→ TASK GOAL
Each line from the one with "Image resolution: width=893" through the end of the records below should be transcribed exactly, and each picture should be skipped.

→ RECORDS FOR THIS EXERCISE
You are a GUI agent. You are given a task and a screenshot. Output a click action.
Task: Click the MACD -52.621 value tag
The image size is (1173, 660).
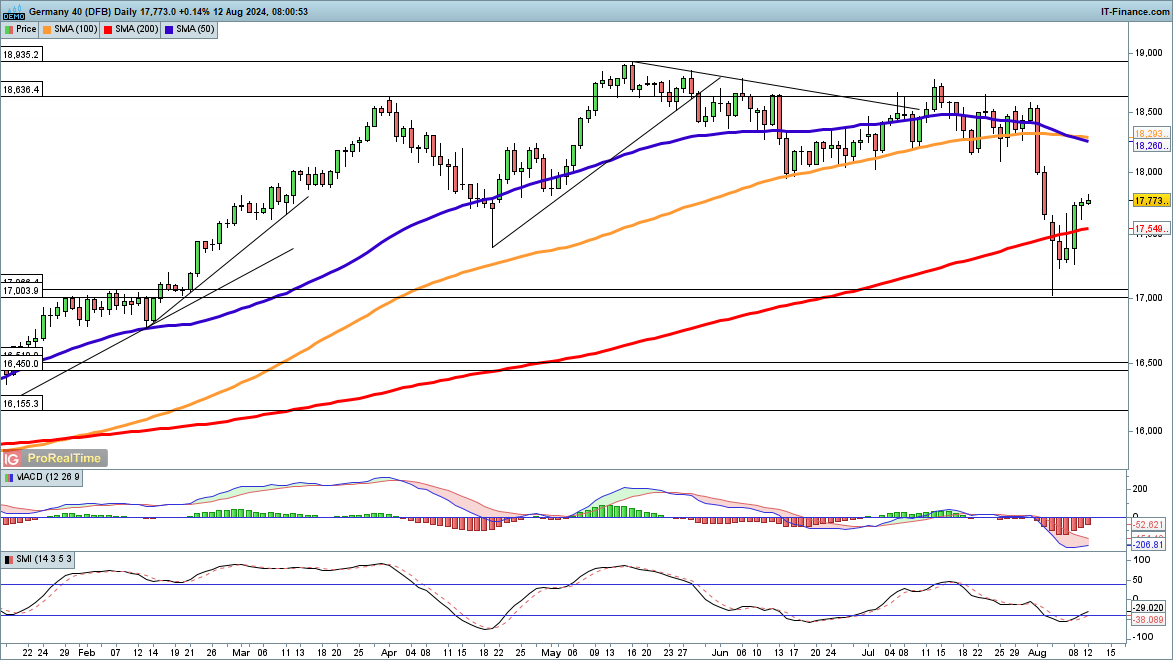tap(1151, 524)
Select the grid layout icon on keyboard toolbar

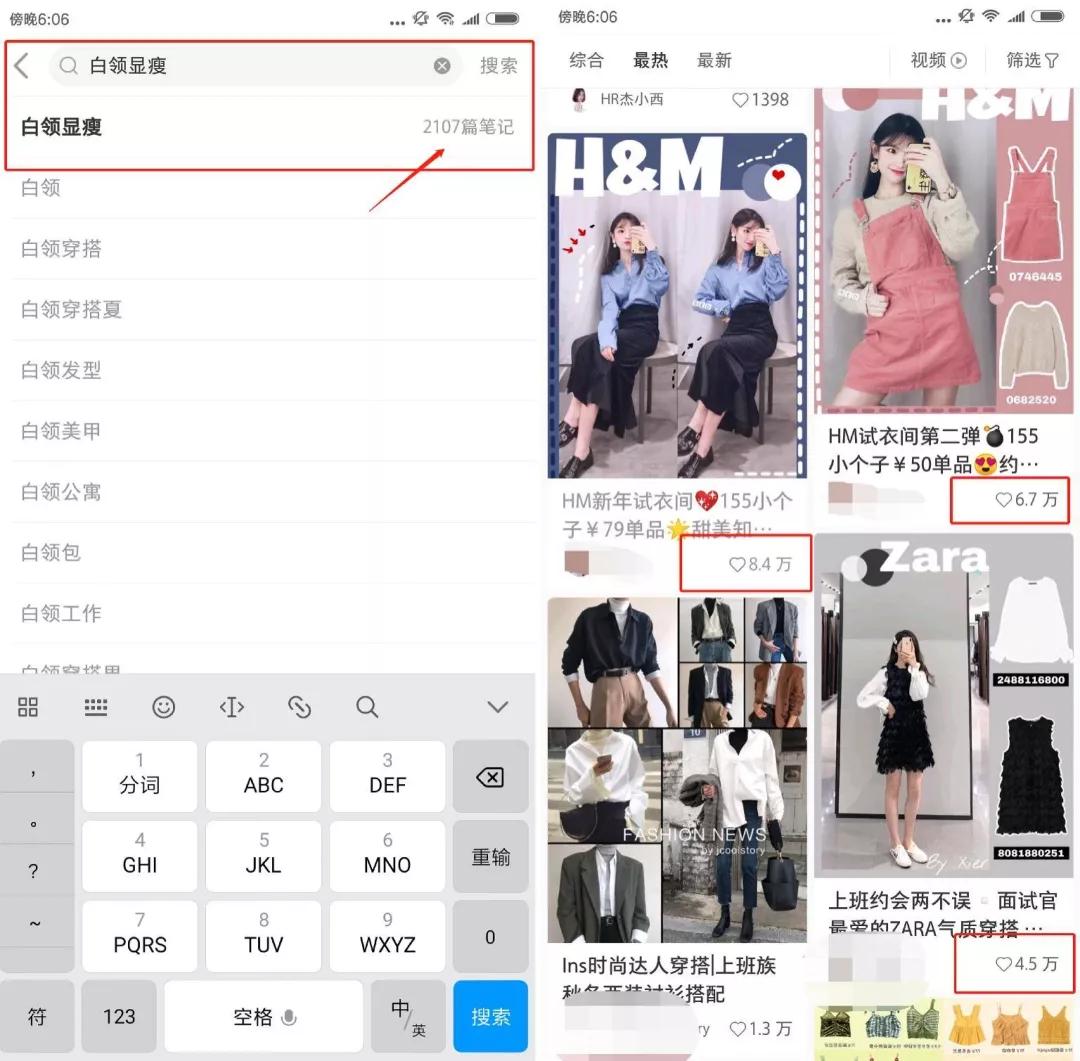(x=28, y=706)
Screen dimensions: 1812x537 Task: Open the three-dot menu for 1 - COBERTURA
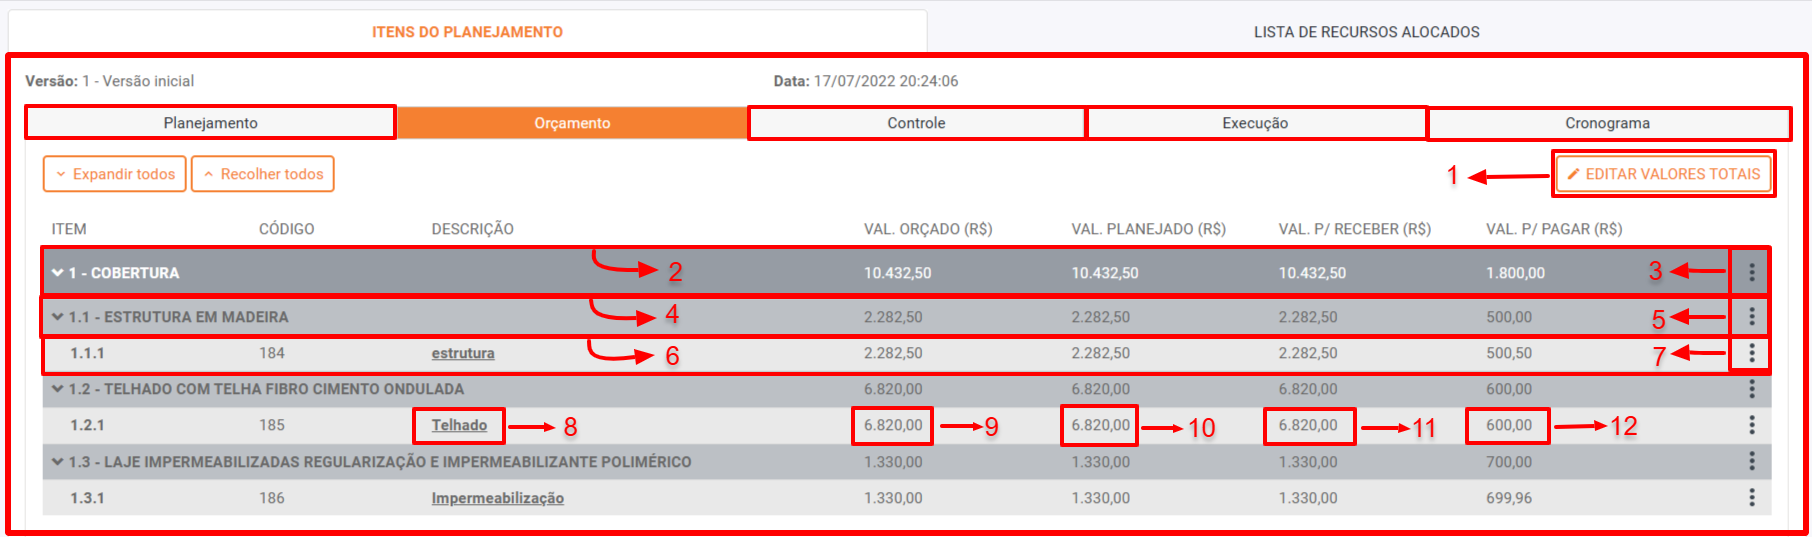coord(1751,272)
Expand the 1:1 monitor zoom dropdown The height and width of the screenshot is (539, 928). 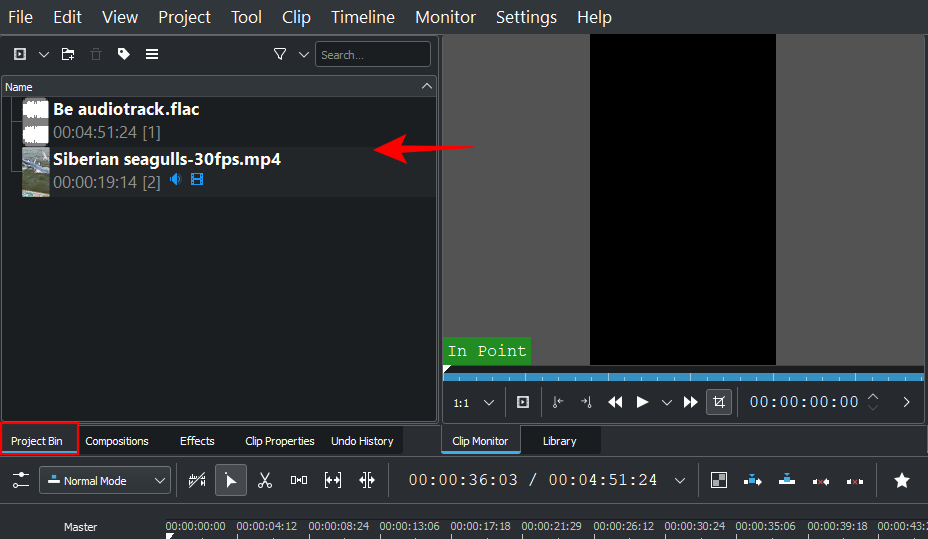click(x=474, y=402)
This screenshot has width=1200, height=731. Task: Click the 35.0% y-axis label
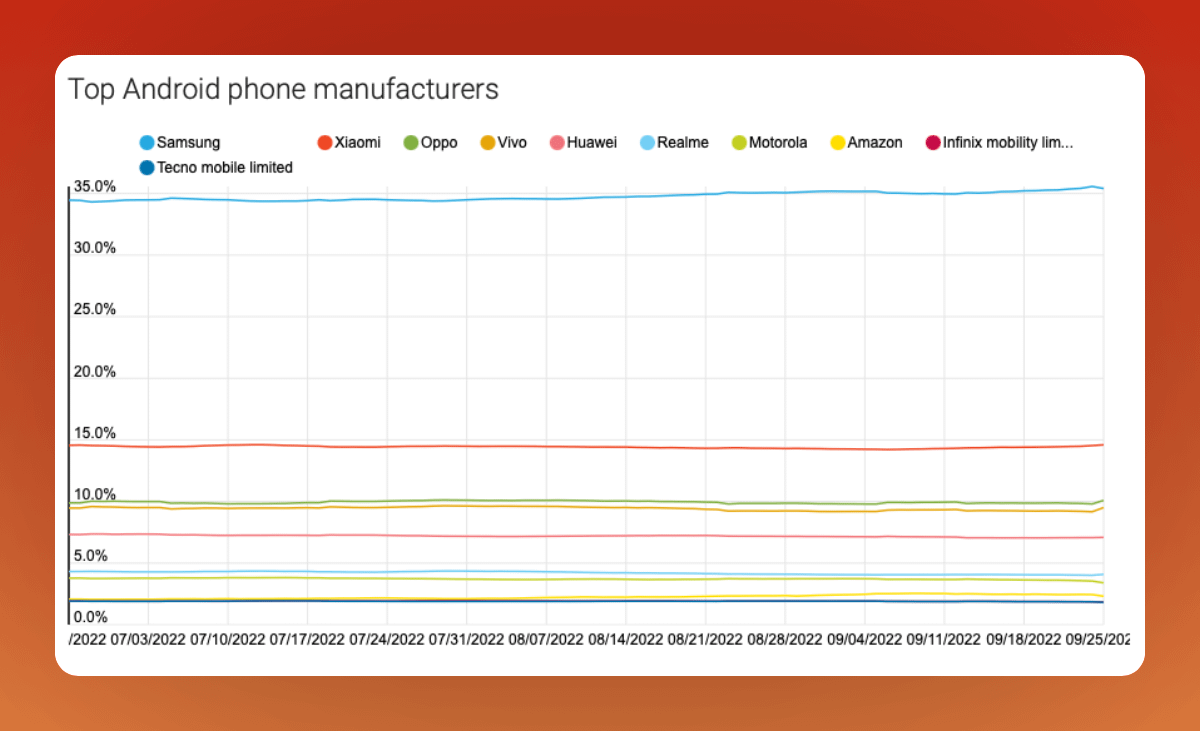coord(94,187)
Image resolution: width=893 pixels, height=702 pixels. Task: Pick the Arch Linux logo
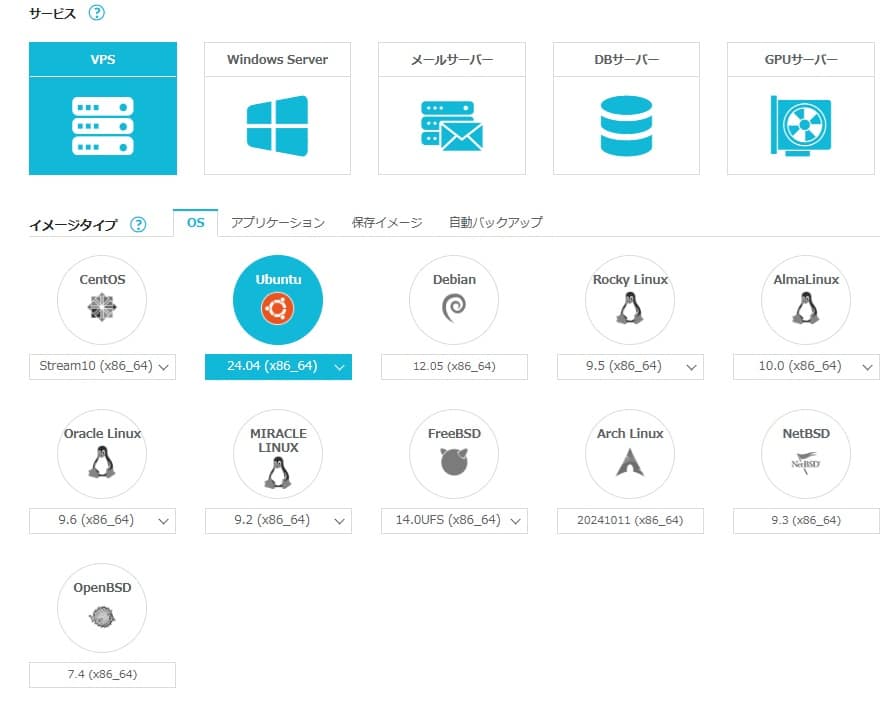pos(630,462)
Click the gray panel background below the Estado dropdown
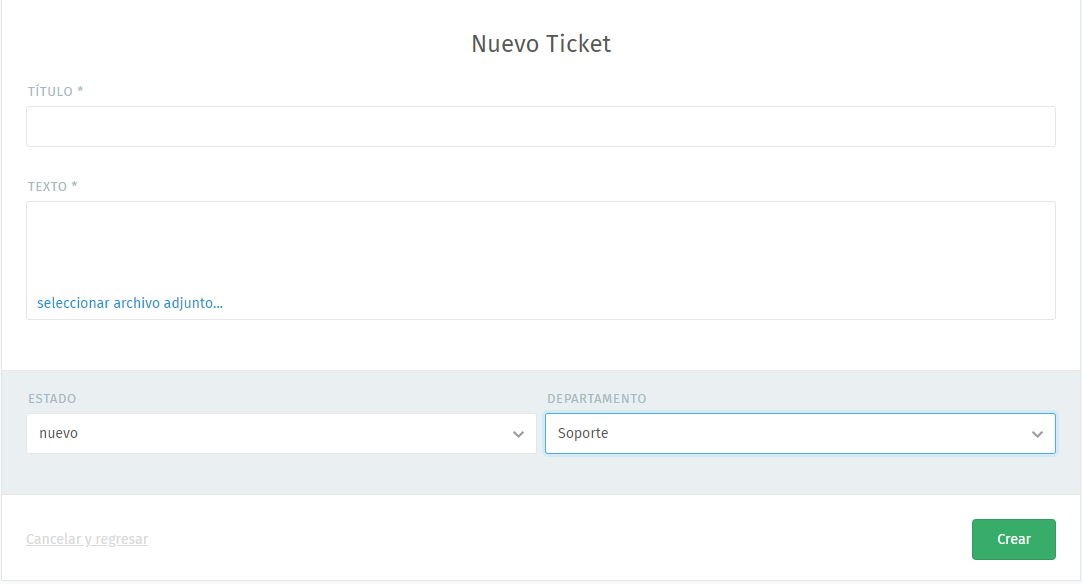The height and width of the screenshot is (584, 1083). coord(280,474)
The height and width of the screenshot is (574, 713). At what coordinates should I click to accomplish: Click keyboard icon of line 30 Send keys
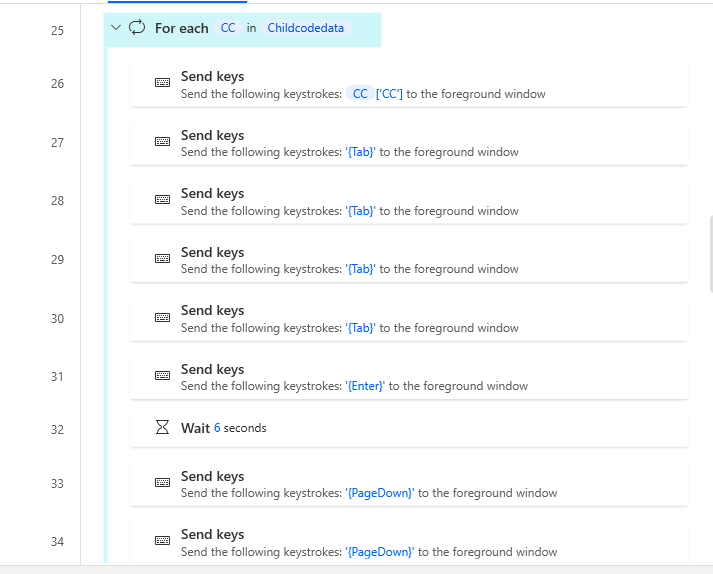click(x=162, y=318)
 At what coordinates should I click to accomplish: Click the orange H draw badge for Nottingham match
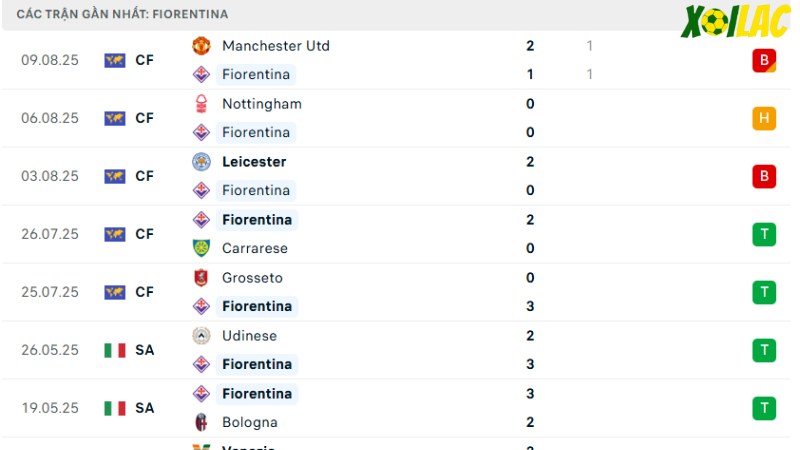(764, 118)
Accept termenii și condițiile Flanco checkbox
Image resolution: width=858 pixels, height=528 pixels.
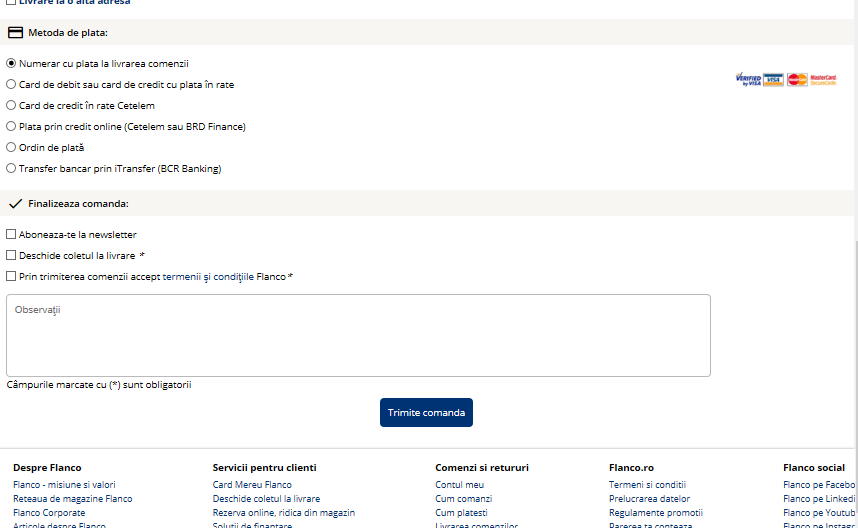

→ COMPLETED EXERCISE
Image resolution: width=893 pixels, height=702 pixels. Task: Pick the Arch Linux logo
pos(630,462)
Click the gray panel background below the Estado dropdown
The height and width of the screenshot is (584, 1083). coord(280,474)
The height and width of the screenshot is (574, 713). At what coordinates should I click to accomplish: Click keyboard icon of line 30 Send keys
click(x=162, y=318)
 At what coordinates should I click to accomplish: Click the orange H draw badge for Nottingham match
(764, 118)
Accept termenii și condițiile Flanco checkbox
Image resolution: width=858 pixels, height=528 pixels.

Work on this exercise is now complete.